The study, with cumbersome acronym GENESIS-PRAXY, examined 273 women and 636 men of age less than 55 who were hospitalized with Acute Coronary Syndrome (ACS). Sex was based on self-report, and was binary (man or woman). But gender isn’t sex. Gender is a social construct that represents self-identity, societal roles, expectations and personality traits, and can be a continuum - think masculine and feminine.

The authors created a questionnaire that attempted to assign a value to gender. Basically, questions like - “how much of the child-rearing do you perform” or “are you the primary breadwinner for your household” - in other words these are based on traditional gender norms - but that’s as good a place to start as any. A score of 100 on the gender scale was “all feminine”, and a score of 0 “all masculine”.  Most of the males in the study clustered on the masculine end of the spectrum, while the females were more diverse across the gender continuum.

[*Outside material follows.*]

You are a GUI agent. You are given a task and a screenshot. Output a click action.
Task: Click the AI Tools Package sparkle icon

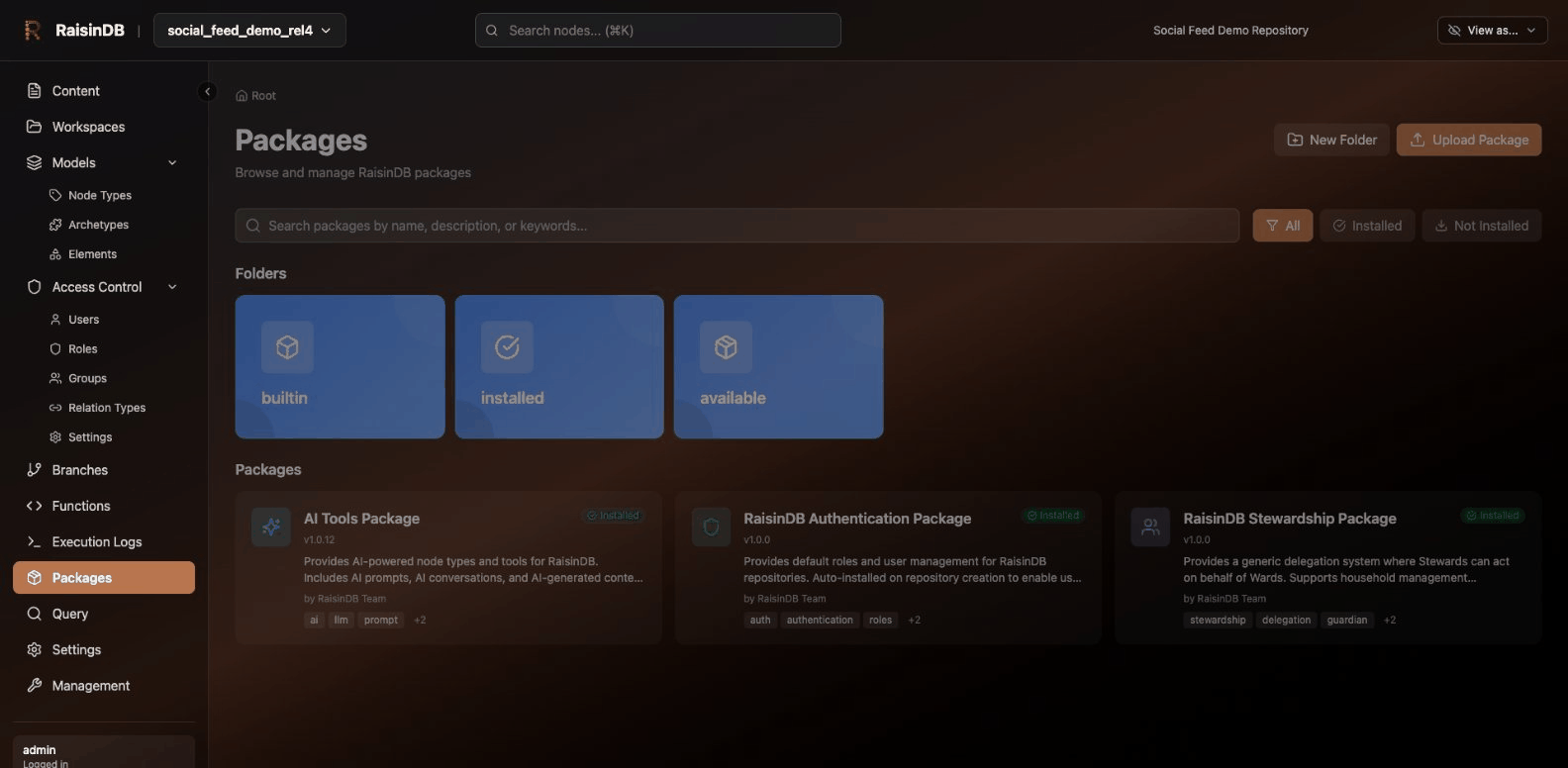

What was striking is that the primary outcome - recurrence of acute coronary syndrome within a year, was the same regardless of sex - 3% in men and women.  But a greater degree of “femininity” was significantly associated with a higher recurrence rate. Feminine people (be they male or female) had around a 5% recurrence rate compared to 2% of masculine people. This was true even after adjustment for sex, so we’re not simply looking at sex in a different way - gender is its own beast.

What does it all mean?  Well, it shows us that our binary classification of sex may be too limited in the biomedical field. Of course, there will always be hard and quantifiable physiologic differences between men and women. But what is so cool is that it’s the more difficult to quantify gender-related differences that may matter most when it comes to health and disease.

Of course, this conclusion is way too big to be supported by one small study with a 3% event rate. But given the surprising and really interesting nature of the results, I’m sure we’ll have many more studies of this sort following close behind.